Print the records from the line containing "Given: Open the Draw menu" through the line containing "Looking at the screenshot, I should coord(196,431)." without any changes, and nothing else.

[start of Records shown]

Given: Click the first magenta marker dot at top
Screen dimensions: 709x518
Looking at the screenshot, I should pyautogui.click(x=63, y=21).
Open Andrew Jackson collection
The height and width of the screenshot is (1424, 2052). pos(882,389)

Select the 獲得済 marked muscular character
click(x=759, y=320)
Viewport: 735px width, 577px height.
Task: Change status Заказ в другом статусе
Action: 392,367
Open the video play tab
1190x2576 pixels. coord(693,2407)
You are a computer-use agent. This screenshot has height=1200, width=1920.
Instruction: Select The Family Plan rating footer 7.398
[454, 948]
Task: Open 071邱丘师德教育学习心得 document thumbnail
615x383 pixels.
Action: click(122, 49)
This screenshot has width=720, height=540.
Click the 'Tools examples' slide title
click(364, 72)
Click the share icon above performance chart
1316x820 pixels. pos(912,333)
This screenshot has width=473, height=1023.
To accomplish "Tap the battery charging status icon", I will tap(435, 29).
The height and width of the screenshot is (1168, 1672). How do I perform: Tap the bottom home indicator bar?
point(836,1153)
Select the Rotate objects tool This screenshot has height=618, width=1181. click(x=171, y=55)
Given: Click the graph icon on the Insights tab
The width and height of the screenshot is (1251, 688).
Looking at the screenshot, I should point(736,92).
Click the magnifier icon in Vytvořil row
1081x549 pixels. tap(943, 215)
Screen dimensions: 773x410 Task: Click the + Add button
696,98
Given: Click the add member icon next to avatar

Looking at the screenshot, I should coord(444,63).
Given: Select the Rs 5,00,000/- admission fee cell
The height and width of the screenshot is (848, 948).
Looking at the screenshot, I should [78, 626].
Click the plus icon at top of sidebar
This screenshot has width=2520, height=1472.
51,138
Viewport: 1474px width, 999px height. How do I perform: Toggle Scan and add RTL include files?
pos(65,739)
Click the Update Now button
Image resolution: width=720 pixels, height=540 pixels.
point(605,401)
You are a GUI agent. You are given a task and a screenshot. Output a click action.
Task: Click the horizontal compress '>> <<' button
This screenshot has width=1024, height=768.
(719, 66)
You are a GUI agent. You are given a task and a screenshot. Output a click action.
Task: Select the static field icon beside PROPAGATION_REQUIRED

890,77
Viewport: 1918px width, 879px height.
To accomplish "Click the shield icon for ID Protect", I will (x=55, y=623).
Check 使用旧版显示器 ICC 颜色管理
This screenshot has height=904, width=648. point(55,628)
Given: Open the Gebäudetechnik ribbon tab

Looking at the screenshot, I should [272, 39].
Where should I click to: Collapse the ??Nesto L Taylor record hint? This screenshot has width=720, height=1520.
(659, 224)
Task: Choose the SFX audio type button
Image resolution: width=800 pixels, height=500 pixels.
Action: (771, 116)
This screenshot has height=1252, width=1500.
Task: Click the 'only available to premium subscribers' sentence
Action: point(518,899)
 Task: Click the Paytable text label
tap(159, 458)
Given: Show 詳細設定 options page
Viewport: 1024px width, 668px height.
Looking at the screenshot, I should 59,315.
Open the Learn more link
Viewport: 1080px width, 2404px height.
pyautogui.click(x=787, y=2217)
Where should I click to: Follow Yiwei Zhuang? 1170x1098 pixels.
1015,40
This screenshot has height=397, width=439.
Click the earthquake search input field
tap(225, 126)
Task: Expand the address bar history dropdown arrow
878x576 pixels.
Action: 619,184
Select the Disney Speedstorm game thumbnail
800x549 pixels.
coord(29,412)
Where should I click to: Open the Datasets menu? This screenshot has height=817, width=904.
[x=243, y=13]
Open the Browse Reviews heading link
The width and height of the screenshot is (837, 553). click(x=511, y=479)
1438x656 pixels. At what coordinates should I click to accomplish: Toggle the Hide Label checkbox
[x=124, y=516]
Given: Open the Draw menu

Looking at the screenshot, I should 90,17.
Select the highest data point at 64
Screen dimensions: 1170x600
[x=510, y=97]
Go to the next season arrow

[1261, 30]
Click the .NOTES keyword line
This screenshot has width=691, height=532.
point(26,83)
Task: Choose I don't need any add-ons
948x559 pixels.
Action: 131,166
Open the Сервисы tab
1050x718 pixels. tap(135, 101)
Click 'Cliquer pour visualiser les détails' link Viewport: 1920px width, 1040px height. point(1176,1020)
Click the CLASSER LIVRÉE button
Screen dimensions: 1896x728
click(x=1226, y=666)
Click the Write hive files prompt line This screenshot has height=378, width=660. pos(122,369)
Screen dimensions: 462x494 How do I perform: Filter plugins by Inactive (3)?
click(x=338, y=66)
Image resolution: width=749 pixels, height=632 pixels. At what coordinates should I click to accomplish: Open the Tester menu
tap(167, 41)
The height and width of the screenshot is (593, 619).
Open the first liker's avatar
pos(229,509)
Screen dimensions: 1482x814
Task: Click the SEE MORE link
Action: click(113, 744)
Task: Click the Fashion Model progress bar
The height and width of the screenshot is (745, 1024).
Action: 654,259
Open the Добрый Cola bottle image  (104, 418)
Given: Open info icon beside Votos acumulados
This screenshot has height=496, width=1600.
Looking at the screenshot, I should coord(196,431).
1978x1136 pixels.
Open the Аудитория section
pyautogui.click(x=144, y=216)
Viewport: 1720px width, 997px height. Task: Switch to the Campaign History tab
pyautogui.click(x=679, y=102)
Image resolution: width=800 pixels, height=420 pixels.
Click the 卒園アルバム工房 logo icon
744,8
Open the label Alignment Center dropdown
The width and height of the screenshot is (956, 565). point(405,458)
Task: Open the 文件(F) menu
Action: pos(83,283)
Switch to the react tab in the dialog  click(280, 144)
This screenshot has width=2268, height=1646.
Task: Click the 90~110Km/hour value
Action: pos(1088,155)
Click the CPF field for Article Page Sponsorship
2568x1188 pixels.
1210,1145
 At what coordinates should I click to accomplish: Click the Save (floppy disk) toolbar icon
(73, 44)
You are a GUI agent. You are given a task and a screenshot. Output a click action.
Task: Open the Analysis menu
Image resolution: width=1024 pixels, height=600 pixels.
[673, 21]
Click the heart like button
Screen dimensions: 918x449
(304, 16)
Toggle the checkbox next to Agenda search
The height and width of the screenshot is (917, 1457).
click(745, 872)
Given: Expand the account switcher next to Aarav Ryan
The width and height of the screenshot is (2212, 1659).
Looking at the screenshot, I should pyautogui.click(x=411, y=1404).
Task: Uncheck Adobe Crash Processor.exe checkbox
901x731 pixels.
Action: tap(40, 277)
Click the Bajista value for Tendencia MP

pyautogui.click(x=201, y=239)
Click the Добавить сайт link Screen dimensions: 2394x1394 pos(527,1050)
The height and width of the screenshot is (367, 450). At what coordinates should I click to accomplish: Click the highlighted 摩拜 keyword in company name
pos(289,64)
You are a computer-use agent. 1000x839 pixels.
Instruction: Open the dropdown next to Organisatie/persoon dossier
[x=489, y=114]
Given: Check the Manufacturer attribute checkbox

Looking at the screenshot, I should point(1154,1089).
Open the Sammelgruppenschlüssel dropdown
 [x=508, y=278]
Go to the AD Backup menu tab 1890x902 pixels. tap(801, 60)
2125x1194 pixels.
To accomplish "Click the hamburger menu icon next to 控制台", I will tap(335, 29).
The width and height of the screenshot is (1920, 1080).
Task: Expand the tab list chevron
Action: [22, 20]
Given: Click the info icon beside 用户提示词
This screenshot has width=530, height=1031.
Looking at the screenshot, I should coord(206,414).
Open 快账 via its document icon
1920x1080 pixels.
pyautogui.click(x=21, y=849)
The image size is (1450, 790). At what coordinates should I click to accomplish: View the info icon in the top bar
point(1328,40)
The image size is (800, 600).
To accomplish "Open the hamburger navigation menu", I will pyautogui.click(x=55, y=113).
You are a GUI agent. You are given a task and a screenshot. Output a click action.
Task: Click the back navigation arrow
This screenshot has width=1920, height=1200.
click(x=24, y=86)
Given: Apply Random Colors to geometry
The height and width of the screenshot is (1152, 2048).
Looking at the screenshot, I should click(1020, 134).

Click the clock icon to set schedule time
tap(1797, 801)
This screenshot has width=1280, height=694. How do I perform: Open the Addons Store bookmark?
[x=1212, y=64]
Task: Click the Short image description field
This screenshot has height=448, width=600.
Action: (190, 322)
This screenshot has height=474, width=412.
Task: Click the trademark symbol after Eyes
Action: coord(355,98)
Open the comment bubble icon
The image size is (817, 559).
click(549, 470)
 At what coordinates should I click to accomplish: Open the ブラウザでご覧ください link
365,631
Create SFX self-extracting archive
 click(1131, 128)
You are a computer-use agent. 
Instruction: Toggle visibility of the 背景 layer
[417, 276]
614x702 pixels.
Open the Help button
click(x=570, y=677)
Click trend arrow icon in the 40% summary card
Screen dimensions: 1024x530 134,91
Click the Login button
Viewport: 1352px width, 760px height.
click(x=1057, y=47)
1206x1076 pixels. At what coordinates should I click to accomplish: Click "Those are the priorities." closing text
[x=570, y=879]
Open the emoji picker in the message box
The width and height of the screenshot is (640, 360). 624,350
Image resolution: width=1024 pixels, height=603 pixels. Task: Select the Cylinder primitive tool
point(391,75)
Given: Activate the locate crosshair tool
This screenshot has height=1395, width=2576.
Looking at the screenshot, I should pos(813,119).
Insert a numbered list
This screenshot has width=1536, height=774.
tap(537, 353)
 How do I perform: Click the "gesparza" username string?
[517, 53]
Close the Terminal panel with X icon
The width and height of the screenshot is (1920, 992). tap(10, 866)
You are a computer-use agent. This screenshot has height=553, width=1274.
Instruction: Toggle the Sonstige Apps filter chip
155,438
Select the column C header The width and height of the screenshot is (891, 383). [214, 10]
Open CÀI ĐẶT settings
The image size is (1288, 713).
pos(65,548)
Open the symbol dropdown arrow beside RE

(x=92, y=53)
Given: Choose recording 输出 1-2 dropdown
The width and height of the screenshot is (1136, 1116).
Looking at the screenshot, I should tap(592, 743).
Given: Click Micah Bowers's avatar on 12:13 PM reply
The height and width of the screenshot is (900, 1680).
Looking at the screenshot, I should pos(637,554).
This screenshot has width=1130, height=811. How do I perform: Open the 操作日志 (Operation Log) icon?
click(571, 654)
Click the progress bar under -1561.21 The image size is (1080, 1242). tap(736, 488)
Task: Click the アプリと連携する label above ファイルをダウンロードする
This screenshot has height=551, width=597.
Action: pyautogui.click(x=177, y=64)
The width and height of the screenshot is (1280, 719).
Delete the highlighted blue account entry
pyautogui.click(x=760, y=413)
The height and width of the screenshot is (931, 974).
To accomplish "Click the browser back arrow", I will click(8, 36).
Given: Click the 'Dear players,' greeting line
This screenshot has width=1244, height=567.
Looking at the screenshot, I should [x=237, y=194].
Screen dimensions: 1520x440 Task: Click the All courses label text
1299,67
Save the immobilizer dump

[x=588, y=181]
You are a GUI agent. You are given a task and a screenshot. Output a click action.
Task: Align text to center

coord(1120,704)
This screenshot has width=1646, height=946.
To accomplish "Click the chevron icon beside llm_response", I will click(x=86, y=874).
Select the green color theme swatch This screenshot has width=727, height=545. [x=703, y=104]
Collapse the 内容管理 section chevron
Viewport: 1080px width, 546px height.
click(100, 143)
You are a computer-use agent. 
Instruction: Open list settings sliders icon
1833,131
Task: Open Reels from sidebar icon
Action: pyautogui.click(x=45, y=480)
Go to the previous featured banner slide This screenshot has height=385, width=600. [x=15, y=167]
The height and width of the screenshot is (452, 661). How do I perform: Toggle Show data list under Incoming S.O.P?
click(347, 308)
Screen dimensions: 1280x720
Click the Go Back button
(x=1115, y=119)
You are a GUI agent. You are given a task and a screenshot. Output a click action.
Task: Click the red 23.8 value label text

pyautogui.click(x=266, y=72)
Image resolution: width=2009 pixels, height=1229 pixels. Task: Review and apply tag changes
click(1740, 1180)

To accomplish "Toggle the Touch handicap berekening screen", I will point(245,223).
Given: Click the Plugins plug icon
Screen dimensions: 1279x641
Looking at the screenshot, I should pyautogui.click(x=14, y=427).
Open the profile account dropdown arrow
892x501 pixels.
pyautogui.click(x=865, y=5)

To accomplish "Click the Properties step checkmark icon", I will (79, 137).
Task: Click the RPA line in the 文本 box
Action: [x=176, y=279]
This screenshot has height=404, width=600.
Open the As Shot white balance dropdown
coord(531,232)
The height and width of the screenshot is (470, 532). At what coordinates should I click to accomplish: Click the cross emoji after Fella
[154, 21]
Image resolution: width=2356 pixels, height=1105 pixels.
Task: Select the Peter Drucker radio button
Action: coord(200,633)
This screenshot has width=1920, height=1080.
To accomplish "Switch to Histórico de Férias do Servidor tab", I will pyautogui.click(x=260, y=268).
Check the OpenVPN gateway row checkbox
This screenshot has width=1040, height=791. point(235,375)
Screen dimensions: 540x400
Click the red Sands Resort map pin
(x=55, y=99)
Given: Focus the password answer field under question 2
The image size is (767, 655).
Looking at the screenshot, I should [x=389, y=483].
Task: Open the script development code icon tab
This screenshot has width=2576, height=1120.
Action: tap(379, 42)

[end of Records shown]

* [Answer for the task]:
Given: Open the Draw menu

Looking at the screenshot, I should 90,17.
Select the highest data point at 64
Screen dimensions: 1170x600
[x=510, y=97]
Go to the next season arrow

[1261, 30]
Click the .NOTES keyword line
This screenshot has width=691, height=532.
point(26,83)
Task: Choose I don't need any add-ons
948x559 pixels.
Action: 131,166
Open the Сервисы tab
1050x718 pixels. tap(135, 101)
Click 'Cliquer pour visualiser les détails' link Viewport: 1920px width, 1040px height. point(1176,1020)
Click the CLASSER LIVRÉE button
Screen dimensions: 1896x728
click(x=1226, y=666)
Click the Write hive files prompt line This screenshot has height=378, width=660. pos(122,369)
Screen dimensions: 462x494 How do I perform: Filter plugins by Inactive (3)?
click(x=338, y=66)
Image resolution: width=749 pixels, height=632 pixels. At what coordinates should I click to accomplish: Open the Tester menu
tap(167, 41)
The height and width of the screenshot is (593, 619).
Open the first liker's avatar
pos(229,509)
Screen dimensions: 1482x814
Task: Click the SEE MORE link
Action: click(113, 744)
Task: Click the Fashion Model progress bar
The height and width of the screenshot is (745, 1024).
Action: 654,259
Open the Добрый Cola bottle image  (104, 418)
Given: Open info icon beside Votos acumulados
This screenshot has height=496, width=1600.
Looking at the screenshot, I should coord(196,431).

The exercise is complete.